Stored data
----------

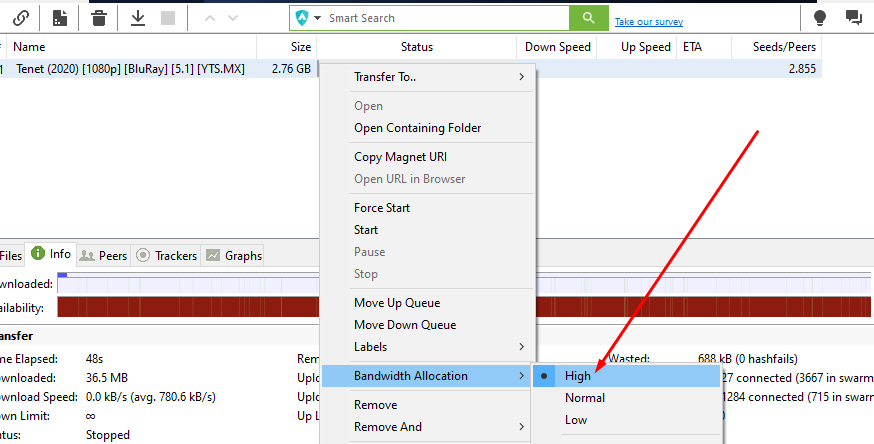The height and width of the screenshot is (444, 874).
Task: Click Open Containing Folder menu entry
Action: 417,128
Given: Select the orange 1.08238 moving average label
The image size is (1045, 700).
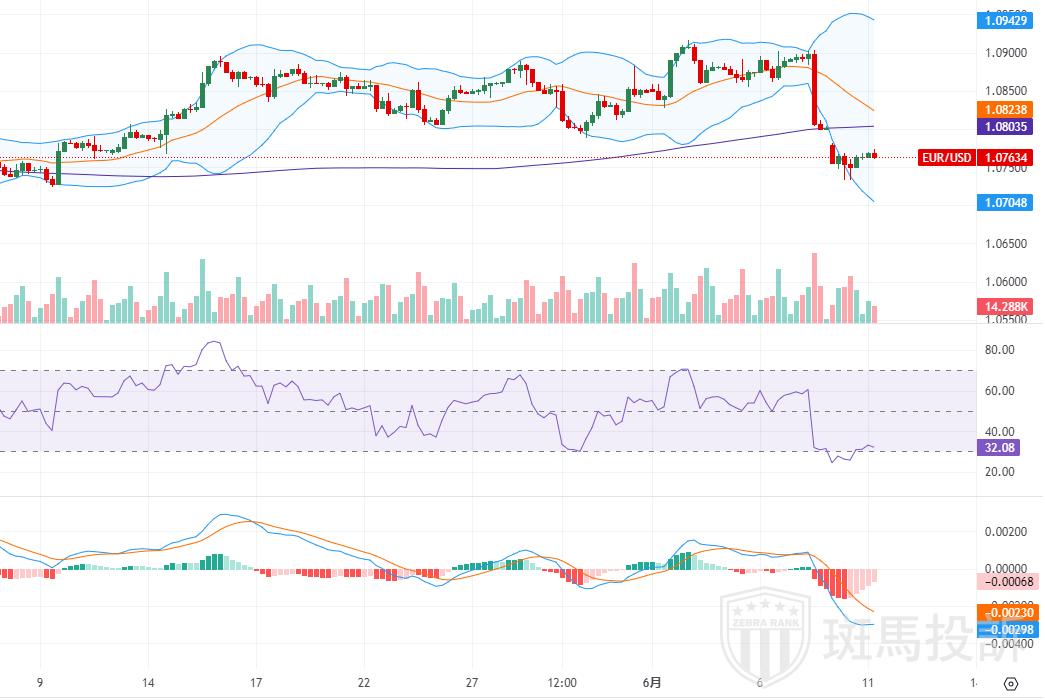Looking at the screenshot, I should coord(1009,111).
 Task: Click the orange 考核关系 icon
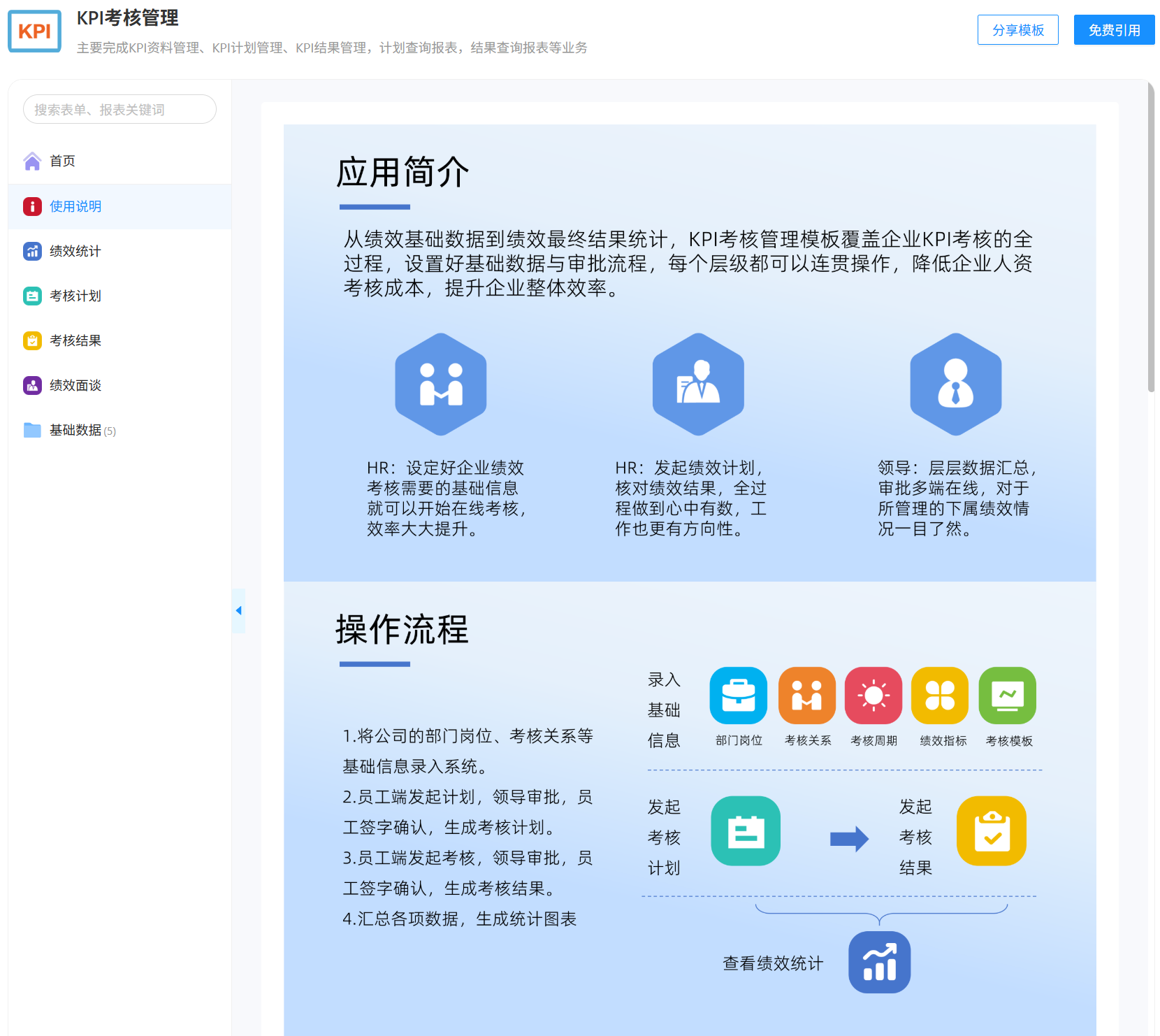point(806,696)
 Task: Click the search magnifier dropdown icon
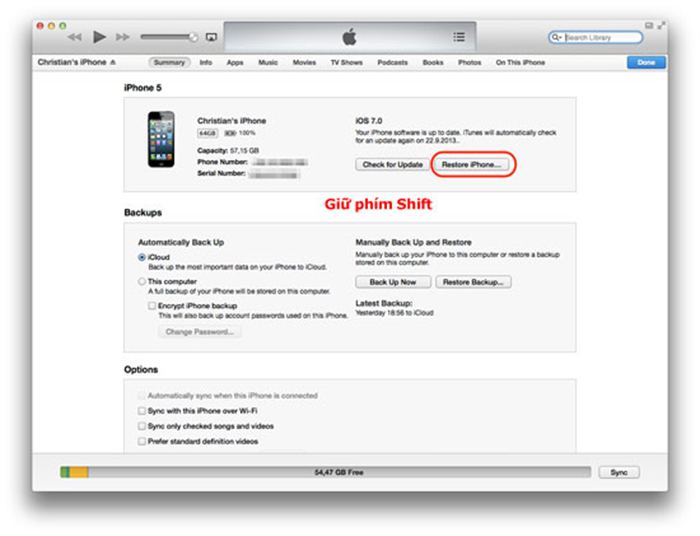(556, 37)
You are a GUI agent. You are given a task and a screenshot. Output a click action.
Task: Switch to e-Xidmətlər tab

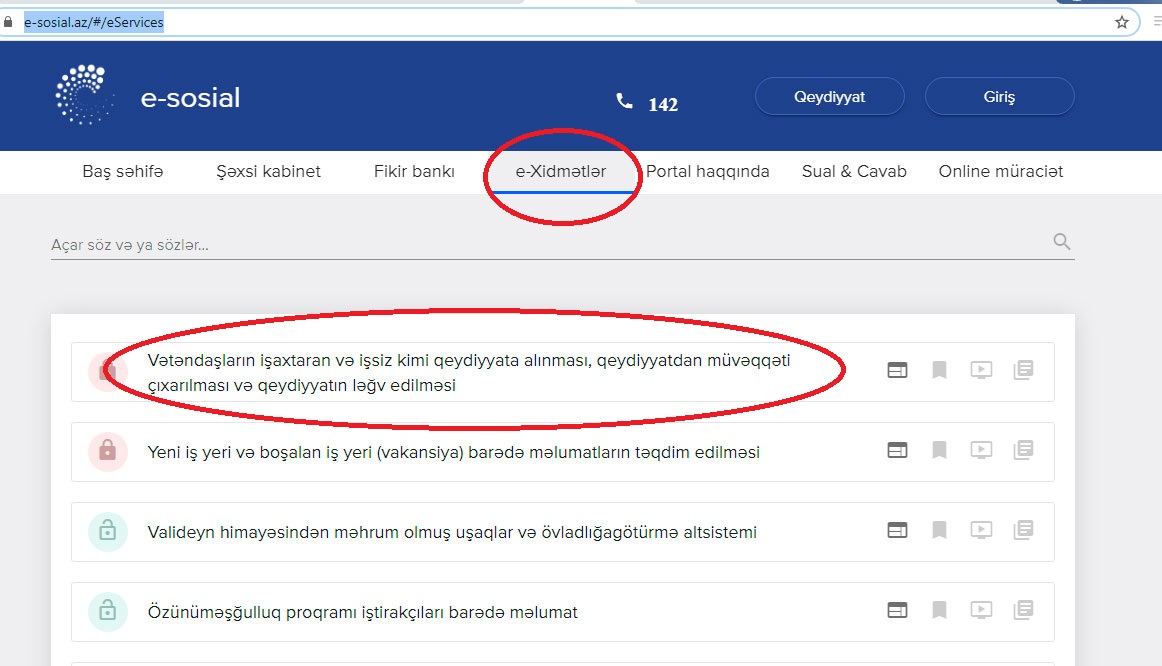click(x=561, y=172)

----------

Give again, unchanged, only the lines from the line containing "The image size is (1045, 700)." to the last line of the records above. Pictures do not belong in the copy.

The image size is (1045, 700).
Looking at the screenshot, I should coord(1009,111).
 Task: Click the orange 考核关系 icon
point(806,696)
 Task: Click the search magnifier dropdown icon
(556, 37)
You are a GUI agent. You are given a task and a screenshot. Output a click action.
Task: Switch to e-Xidmətlər tab

click(x=561, y=172)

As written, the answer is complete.